Hypothesis for Birth Month Example

  • Null Hypothesis (( H_0 )): The probability of an NHL birth occurring in any month is equal to national proportions of birth months.

  • Alternative Hypothesis (( H_A )): The probability of an NHL birth in any month is not equal to national proportions.

Expected Values Calculation

The expected frequencies for each month are calculated by multiplying the total number of NHL players by the national proportion of births for each month. For example:

  • January: 86 observed, expected = 78.57

  • February: 99 observed, expected = 74.69

  • ... and so on for each month, with the totals aligning to 970.

Test Statistic Calculation

Following the computation of expected values, the ( \chi^2 ) statistic is determined for each month:

  • E.g., January: [ \chi^2_{Jan} = \frac{(86 - 78.57)^2}{78.57} = 0.7026 ]

  • The final test statistic ( \chi^2 ) is the sum of all calculated ( \chi^2 ) values per month, resulting in a total of 36.5.

Degrees of Freedom

The degrees of freedom for a ( \chi^2 ) test can be calculated using the formula: [ df = k - p - 1 ] where:

  • ( k ) = number of categories

  • ( p ) = number of parameters estimated from the data. In the context of the NHL data, the degrees of freedom would equal 12 - 1 = 11.

Critical Value and Conclusion

The critical value for the ( \chi^2 ) statistic can be determined from distribution tables. If the calculated test statistic exceeds this critical value at a specified significance level (e.g., ( \alpha = 0.05 )), we reject the null hypothesis. In this case, results indicated ( P < 0.05 ) leading to the conclusion that NHL players are not born in the same proportions per month as the general population.

Review of Key Concepts

  1. Types of Variables: Single categorical or discrete numerical variable.

  2. Null Hypothesis: Data conforms to a specified distribution.

  3. Test Statistic: ( \chi^2 )

  4. Degrees of Freedom: Calculated based on categories and parameters estimated.

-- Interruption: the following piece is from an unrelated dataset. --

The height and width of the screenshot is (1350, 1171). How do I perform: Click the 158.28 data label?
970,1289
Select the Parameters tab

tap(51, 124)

  5. Assumptions: Ensure no more than 20% of categories have expected counts less than 5, and none is less than or equal to 1.

The Poisson Distribution

The Poisson distribution models the probability of a given number of events occurring within a fixed period or space, assuming independence among events and equal likelihood of occurrences. It is characterized by the mean rate (( \mu )) of events, serving as a central parameter.

Conclusion

Chapter 8 presents essential methods for conducting ( \chi^2 ) goodness-of-fit tests and understanding their practical implications through real-world examples such as NHL birth months and events modeled by the Poisson distribution.

robot